Word and item position data
- - - -
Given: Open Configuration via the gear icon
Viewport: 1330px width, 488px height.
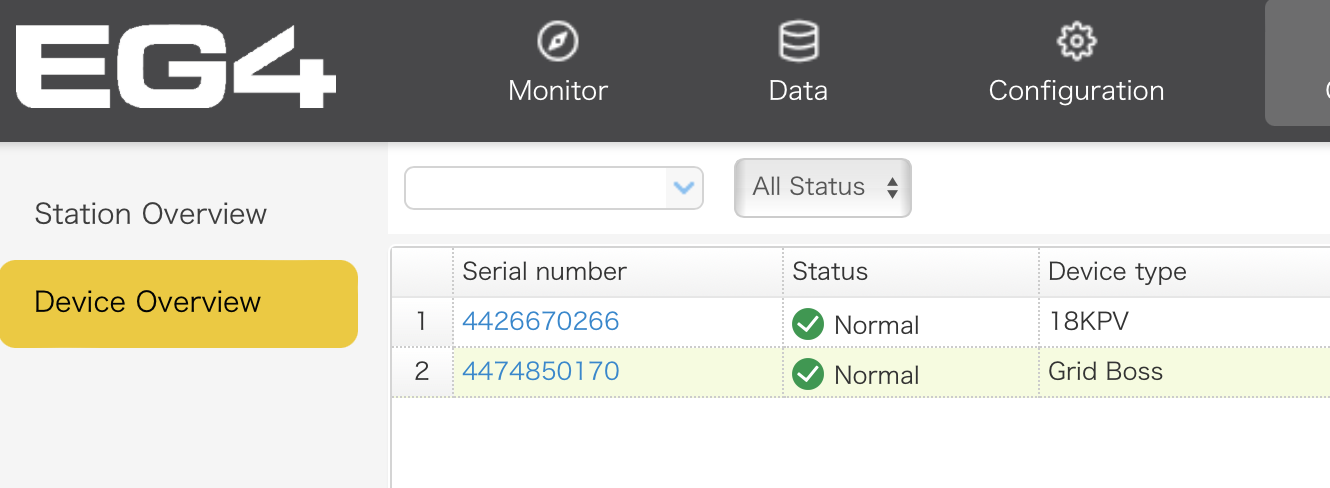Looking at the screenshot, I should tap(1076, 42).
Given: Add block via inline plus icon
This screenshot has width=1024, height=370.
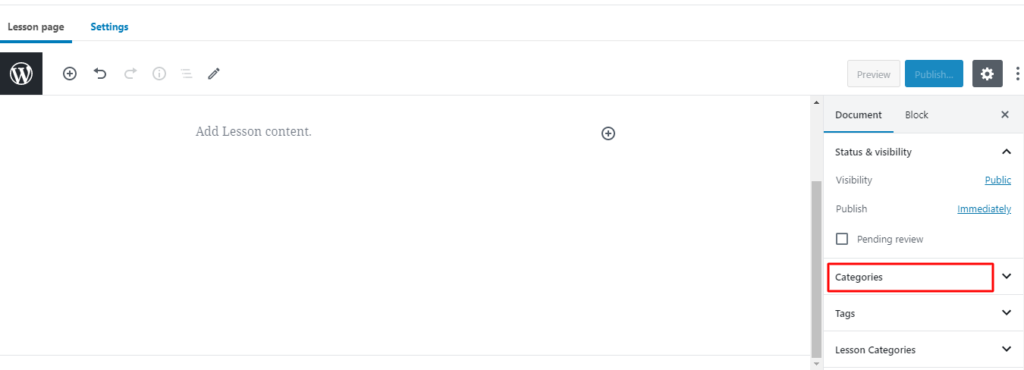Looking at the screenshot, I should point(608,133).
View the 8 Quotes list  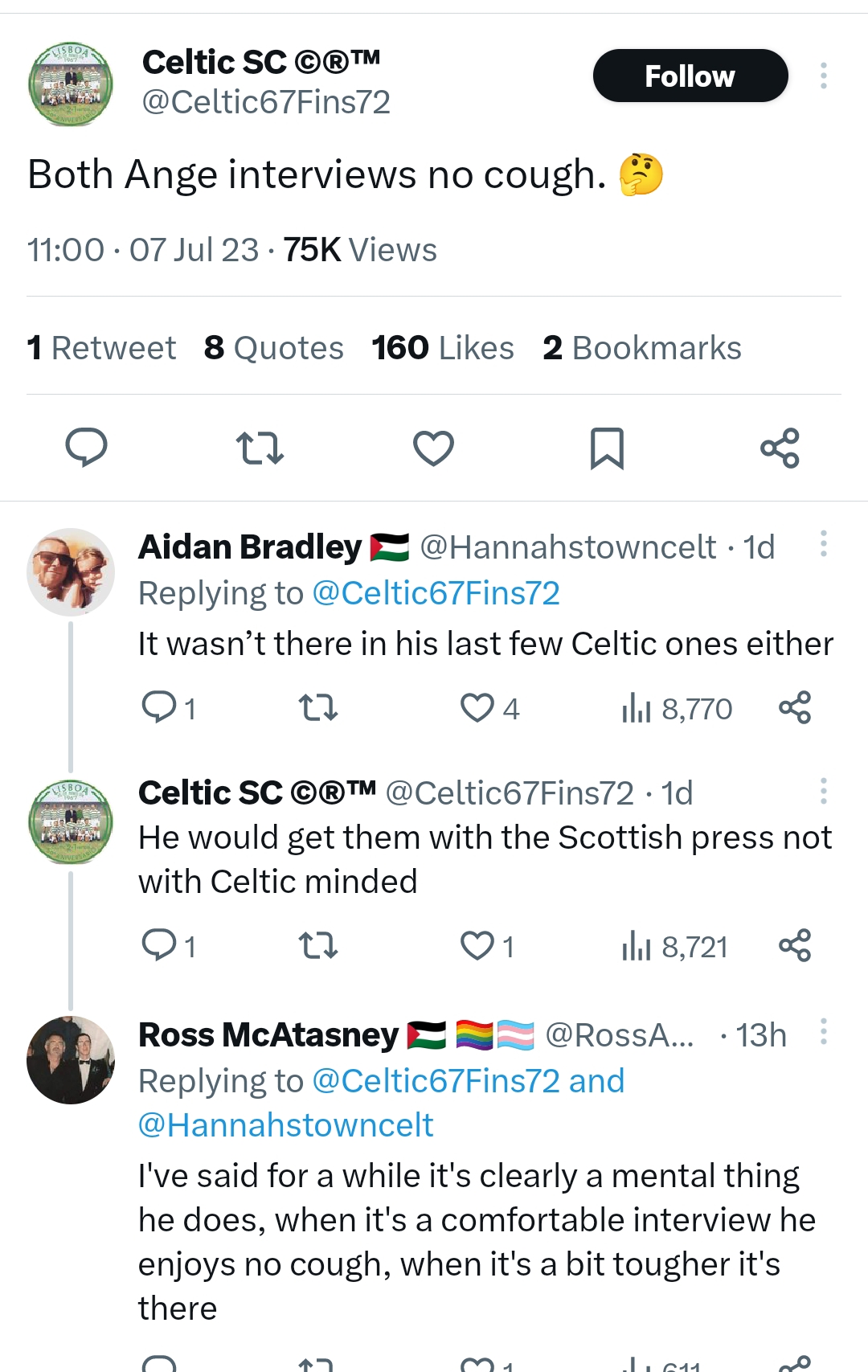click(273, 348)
- - - -
- _WORK REQUIRED_: Copy the entries again, everything from the very beginning down to and including the line that contains "Looking at the screenshot, I should point(608,133).". Omit the pictures from your copy.

- _SOLUTION FOR THIS EXERCISE_:
Given: Open Configuration via the gear icon
Viewport: 1330px width, 488px height.
Looking at the screenshot, I should tap(1076, 42).
Given: Add block via inline plus icon
This screenshot has width=1024, height=370.
Looking at the screenshot, I should point(608,133).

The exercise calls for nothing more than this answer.